La sinistrose s’installe
Les conséquences sociales de la crise en Hongrie
De la crise de l’industrie automobile à la baisse de la consommation des ménages, la crise financière a eu de nombreux effets sur l’économie partout dans le monde. Les conséquences sociales, semble-t-il, n’en seront pas moins importantes et la Hongrie n’y échappera probablement pas.
Les fonctionnaires d’Etat se mobilisent d’ores et déjà contre le gel annoncé de leurs salaires mais, effet domino oblige, ils ne seront sans doute pas les seuls à connaître des difficultés.
Ferenc Gyurcsány a récemment annoncé qu’afin de diminuer les dépenses budgétaires, et probablement en contrepartie de l’encadrement de crédit que le Fonds Monétaire International (FMI) a ouvert pour la Hongrie, le gouvernement a gelé les salaires de la fonction publique et les treizièmes mois ne seront pas versés à la fin de l’année 2008. Le Comité de grève unifié des fonctionnaires (Egységes Közszolgálati Sztrájkbizottság) a par conséquent décidé d’organiser une manifestation le 29 novembre prochain. Les fonctionnaires demandent au gouvernement une répartition plus juste des resserrements budgétaires sur tous les acteurs économiques et envisagent une grève dans la fonction publique pour le 12 janvier 2009. Une question délicate pour le gouvernement qui n’a guère d’autres moyens pour diminuer ses frais à court terme. Il y a au total 600 000 à 700 000 fonctionnaires en Hongrie, un nombre bien supérieur aux exigences réelles du pays, selon de nombreux experts, et qui représente un fardeau trop important pour le budget.
L’autre dossier éternel casse-tête pour le Premier ministre est celui des retraites: jamais depuis son installation, Ferenc Gyurcsány ne les a diminuées, les retraités constituant une part non négligeable de l’électorat du Parti socialiste. C’est donc un pas symbolique de la part du gouvernement d’avoir décidé de ne pas augmenter les retraites en 2009, et d’avoir fixé le plafond du treizième mois à 80 000 HUF.
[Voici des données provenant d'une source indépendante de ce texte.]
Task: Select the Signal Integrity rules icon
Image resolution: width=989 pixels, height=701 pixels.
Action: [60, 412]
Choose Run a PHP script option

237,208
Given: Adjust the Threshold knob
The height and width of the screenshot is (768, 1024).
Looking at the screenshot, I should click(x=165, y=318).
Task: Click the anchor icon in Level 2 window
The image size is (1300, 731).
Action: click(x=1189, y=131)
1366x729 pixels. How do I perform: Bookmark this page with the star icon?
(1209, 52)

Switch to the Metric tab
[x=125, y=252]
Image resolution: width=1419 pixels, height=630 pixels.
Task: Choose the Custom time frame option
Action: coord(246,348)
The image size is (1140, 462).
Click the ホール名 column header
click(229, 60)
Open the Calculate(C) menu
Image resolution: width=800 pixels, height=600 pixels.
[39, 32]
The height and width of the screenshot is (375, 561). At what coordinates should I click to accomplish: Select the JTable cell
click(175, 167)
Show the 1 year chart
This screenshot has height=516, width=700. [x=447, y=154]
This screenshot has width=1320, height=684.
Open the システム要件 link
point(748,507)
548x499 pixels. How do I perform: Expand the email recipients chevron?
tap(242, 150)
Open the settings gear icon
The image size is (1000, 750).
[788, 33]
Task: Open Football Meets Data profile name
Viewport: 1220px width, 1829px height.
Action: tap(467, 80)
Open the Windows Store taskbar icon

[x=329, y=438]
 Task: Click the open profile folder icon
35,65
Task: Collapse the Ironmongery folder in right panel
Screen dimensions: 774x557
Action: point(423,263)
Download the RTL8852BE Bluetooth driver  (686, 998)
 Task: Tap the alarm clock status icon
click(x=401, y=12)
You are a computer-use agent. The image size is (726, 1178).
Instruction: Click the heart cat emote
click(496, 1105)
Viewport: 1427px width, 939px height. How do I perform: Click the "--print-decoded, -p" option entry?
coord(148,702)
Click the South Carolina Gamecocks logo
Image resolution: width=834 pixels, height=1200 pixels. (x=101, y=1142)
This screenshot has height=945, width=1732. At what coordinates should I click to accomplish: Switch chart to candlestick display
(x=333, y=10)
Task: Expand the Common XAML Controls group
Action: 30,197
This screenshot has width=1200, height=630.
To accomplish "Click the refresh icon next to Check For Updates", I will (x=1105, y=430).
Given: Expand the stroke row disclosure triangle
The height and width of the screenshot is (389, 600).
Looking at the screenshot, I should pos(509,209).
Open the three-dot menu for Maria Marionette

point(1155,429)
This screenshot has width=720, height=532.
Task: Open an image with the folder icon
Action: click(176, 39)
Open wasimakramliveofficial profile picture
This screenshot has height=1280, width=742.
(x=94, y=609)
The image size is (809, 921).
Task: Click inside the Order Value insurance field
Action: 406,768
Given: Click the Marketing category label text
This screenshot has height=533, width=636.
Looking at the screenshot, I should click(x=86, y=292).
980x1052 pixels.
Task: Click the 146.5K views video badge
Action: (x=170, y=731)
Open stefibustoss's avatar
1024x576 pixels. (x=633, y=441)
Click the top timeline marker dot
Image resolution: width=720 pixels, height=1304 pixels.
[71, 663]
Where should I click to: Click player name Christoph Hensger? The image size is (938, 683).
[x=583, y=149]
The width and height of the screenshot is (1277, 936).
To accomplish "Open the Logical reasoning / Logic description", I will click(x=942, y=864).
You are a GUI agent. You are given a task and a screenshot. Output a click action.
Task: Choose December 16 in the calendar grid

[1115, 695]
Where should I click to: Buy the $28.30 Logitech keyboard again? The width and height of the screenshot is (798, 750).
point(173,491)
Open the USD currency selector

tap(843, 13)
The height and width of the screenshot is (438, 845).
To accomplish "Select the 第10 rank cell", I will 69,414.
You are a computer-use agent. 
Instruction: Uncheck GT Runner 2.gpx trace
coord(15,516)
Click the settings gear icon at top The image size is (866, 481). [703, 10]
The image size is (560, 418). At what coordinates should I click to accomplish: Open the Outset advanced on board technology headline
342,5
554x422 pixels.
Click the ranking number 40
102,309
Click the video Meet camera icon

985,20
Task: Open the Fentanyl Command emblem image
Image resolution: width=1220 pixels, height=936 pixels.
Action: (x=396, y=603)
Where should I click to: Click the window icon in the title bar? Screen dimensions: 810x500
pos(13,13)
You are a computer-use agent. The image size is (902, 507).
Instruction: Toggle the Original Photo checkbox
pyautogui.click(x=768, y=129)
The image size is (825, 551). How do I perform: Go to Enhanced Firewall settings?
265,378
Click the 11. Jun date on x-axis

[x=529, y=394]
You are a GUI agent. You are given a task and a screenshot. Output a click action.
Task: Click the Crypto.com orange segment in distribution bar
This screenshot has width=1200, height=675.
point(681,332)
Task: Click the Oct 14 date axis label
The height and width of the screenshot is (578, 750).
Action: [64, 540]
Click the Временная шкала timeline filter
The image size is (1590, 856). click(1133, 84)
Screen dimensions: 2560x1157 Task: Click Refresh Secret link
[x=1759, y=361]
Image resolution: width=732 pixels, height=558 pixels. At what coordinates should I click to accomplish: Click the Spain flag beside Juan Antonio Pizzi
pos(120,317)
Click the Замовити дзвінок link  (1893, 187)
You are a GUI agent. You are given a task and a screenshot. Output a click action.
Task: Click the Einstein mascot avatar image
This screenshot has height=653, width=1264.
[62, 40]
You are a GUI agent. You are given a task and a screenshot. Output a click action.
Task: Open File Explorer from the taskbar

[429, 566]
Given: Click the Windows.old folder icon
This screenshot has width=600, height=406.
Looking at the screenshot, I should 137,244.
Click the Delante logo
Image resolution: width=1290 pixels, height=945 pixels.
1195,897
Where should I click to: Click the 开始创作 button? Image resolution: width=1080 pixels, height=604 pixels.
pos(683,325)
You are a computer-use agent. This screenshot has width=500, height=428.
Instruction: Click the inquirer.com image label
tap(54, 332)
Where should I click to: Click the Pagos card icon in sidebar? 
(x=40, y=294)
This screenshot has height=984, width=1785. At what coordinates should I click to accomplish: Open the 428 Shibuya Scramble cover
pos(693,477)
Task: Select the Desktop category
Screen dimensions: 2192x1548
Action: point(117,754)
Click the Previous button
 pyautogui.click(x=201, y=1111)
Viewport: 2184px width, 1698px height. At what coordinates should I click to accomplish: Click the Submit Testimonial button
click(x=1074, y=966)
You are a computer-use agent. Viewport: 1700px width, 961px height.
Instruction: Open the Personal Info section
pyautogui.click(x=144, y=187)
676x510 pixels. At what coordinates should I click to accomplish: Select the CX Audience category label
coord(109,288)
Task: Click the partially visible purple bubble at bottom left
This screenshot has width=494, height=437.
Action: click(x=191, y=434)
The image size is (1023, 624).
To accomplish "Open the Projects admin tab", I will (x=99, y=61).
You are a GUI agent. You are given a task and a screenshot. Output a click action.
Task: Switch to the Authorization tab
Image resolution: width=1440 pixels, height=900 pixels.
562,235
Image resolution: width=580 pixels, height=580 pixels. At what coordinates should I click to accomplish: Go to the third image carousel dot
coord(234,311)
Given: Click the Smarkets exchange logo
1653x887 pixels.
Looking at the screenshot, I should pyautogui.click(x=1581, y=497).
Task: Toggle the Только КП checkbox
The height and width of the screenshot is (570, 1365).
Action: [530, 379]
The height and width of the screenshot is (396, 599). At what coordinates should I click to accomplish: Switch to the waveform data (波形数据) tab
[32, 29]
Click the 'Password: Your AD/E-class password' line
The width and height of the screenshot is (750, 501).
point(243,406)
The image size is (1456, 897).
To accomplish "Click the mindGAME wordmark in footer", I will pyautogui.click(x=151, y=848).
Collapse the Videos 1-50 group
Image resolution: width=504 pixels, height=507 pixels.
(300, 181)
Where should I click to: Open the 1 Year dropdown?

La classe moyenne, quant à elle, ne sera pas épargnée par la crise non plus. Selon János Köllô, chercheur à l’Institut économique de l’Académie hongroise des sciences, ce serait précisément ses membres qui pourraient perdre leur emploi à cause de la crise actuelle. Il faut donc compter avec un chômage très différent de ce que la Hongrie a connu jusqu’ici et face auquel les moyens employés devront également être différents. Il faudra, selon lui, prolonger la durée légitime des allocations-chômage et, en même temps, augmenter les sommes dues afin d’éviter que les demandeurs d’emploi issus de la classe moyenne ne se déclassent. C’est autant dans l’intérêt social du pays qu’une question de rationalité économique: le budget hongrois reste très dépendant de l’impôt sur le revenu, le déclassement d’un grand nombre de contribuables serait donc désavantageux du point de vue financier aussi. D’autant plus que les municipalités se serrent d’ores et dejà la ceinture. Elles envisagent déjà une diminution importante des taxes qu’elles auraient dû percevoir en 2009. Là encore, cette diminution est due au ralentissement général de l’économie qui va sans doute se traduire par le recul des investissements et qui pourra engendrer la perte de travail pour beaucoup de citoyens, donc moins d’impôts payés pour leur commune. Or, les marges de manoeuvres des municipalités sont limitées: il ne leur reste que la possibilité de fermer des institutions ou de licencier des employés. Dans la majorité des écoles et jardins d’enfants il y a déjà une pénurie de professeurs, que les éventuels licenciements ne feraient qu’aggraver…Le vrai défi pour la Hongrie face à cette crise sera d’empêcher le déclassement de la population active, d’aider de façon adaptée ceux qui seront dans le besoin, tout en essayant de maintenir les prestations sociales à un niveau acceptable. L’écart entre les couches sociales en Hongrie ne fait que se creuser depuis le changement de régime et si le gouvernement ne trouve pas les bons moyens pour lutter contre les conséquences sociales de la crise, cette tendance pourrait vite s’amplifier.